◆ BACAAN YANG DIBERIKAN ◆
<<<<

Apa yang kita maksud dengan "identitas" ?
identitas merupaka salah satu kata aneh yang kita anggap kita pahami, sampai kita diminta untuk memberi batasan arti kata itu. Akan tetapi sekali kita mulai meneliti konsepnya, sadarlah kita bahwa maknannya jauh lebih kompleks dari pada dugaan kita semula. Dalam hal ini kita akan melihat faktor-faktor budaya yang mempengaruhi identitas seseorang, baik pria maupun wanita, pada segala masa dan tempat. Kita perlu menggali lebih dalam batasan-batasan dalam kamus seperti "kesatuan dan keteguhan kepribadian " atau "ciri-ciri khusus seseorang : misalnya melupakan identitas seseorang". Pertanyaan yang mendasar tampaknya adalah : "Siapakah aku sebenarnya?"
- IDENTITAS DAN KEBUDAYAAN
Pada zaman dahulu orang menerima begitu saja identitasnya. Mereka tidak dirundung kecemasan seperti yang dialami orang masa kini dalam memperbincangkan "pencarian identitas". Sampai lima puluh tahun yang lampau, orang umumnya percaya bahwa Tuhan, atau barangkali Nasib, menentukan hidup manusia yang harus diterimanya. Hanya kesulitan yang bisa ditimbul, kalau orang mencoba melebihi atau mengurangi takdir, tentu saja, sedikitnya di Amerika Serikat, ada angan-angan demokrasi yang romantis, yakni bahwa seorang bayi laki-laki, berapapun dari kalangan orang sederhana asalnya, bahwa seorang pria dapat mengubah nasibnya. Ini tidak berarti bahwa kita melenyapkan seluruh gagasan tentang nasib.

>>>>

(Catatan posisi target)
<<<<

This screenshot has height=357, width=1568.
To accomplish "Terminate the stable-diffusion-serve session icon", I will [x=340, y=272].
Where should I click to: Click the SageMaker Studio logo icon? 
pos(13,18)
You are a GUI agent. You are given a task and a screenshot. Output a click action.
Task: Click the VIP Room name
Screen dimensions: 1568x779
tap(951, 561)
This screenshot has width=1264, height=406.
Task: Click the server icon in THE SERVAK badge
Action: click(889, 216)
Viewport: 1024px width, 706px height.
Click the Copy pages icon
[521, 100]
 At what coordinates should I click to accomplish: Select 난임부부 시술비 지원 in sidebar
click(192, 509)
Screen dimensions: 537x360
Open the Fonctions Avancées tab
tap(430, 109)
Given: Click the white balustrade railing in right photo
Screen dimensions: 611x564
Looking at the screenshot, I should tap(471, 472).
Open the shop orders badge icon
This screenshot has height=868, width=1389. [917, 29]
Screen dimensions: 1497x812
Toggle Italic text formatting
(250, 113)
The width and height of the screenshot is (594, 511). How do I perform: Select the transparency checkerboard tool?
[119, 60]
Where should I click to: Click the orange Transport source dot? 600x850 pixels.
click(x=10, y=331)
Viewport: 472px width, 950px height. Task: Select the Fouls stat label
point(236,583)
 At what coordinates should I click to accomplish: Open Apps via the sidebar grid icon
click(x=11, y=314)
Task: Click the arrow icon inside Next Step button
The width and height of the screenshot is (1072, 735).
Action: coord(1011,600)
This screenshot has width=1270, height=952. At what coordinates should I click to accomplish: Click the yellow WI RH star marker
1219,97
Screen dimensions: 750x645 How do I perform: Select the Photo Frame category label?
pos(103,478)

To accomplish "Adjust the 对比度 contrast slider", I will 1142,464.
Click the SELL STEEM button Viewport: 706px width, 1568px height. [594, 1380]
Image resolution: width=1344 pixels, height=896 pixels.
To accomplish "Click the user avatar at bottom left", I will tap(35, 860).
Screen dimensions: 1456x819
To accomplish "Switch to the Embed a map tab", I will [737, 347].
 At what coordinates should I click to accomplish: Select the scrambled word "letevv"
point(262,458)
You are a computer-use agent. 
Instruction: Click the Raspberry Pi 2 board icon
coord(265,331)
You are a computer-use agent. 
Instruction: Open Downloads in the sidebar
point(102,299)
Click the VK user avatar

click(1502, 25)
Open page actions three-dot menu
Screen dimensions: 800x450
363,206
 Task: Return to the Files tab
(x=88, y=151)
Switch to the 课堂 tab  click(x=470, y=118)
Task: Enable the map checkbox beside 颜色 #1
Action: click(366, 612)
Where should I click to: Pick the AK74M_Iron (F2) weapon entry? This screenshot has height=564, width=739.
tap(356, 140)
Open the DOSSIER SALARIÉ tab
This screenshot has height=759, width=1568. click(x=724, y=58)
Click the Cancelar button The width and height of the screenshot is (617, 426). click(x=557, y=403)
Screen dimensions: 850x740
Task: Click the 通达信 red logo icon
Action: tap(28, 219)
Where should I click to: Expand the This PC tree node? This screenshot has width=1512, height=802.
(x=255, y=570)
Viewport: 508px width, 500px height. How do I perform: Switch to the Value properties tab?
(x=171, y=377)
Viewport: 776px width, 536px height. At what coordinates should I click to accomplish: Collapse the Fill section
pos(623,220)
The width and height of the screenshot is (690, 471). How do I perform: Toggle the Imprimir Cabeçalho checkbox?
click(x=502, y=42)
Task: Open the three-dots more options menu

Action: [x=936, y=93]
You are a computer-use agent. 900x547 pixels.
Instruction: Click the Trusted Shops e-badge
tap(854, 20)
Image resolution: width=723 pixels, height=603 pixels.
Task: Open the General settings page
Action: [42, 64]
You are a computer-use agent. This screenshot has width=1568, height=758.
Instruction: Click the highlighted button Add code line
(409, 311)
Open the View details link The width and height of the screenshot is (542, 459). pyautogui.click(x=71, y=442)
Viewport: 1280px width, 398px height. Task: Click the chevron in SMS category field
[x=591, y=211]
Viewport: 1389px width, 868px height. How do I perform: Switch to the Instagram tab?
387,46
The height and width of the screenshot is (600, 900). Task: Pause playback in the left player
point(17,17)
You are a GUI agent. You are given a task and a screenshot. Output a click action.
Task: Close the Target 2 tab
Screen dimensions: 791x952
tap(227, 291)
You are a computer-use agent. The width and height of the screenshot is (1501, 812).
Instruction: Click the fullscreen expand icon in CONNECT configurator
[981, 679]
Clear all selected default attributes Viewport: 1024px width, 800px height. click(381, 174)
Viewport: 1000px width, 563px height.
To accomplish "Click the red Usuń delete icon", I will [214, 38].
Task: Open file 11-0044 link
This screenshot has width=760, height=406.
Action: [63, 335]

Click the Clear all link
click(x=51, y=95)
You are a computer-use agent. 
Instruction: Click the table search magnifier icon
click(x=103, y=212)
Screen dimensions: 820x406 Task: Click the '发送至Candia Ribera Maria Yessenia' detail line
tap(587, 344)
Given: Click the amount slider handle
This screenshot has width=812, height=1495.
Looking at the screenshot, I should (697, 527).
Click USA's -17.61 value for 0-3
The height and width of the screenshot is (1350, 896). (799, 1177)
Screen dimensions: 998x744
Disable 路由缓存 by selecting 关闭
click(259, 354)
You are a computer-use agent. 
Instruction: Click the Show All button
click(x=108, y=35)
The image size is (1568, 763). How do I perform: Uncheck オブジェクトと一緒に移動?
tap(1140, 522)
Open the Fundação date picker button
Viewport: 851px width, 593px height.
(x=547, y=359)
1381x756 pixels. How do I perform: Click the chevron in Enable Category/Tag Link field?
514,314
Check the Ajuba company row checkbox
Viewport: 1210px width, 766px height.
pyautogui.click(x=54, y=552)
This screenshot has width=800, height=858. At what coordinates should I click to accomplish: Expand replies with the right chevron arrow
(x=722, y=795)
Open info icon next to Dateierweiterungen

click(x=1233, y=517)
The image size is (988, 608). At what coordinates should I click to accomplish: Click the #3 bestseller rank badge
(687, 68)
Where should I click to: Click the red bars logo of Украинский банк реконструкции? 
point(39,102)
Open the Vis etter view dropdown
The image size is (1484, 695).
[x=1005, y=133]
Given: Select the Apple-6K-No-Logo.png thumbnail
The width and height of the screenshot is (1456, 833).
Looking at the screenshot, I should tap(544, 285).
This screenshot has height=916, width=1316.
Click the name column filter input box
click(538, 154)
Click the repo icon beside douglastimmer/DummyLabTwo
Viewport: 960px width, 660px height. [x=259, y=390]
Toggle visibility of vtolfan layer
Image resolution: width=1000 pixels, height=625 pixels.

>>>>

◆ TUGAS YANG DIBERIKAN ◆
Menurut bacaan tentang identitas, sampai berapa tahun yang lampau orang umumnya percaya bahwa Tuhan, atau barangkali Nasib, menentukan hidup manusia?

◆ JAWABAN SOAL INI ◆
Sampai lima puluh tahun yang lampau.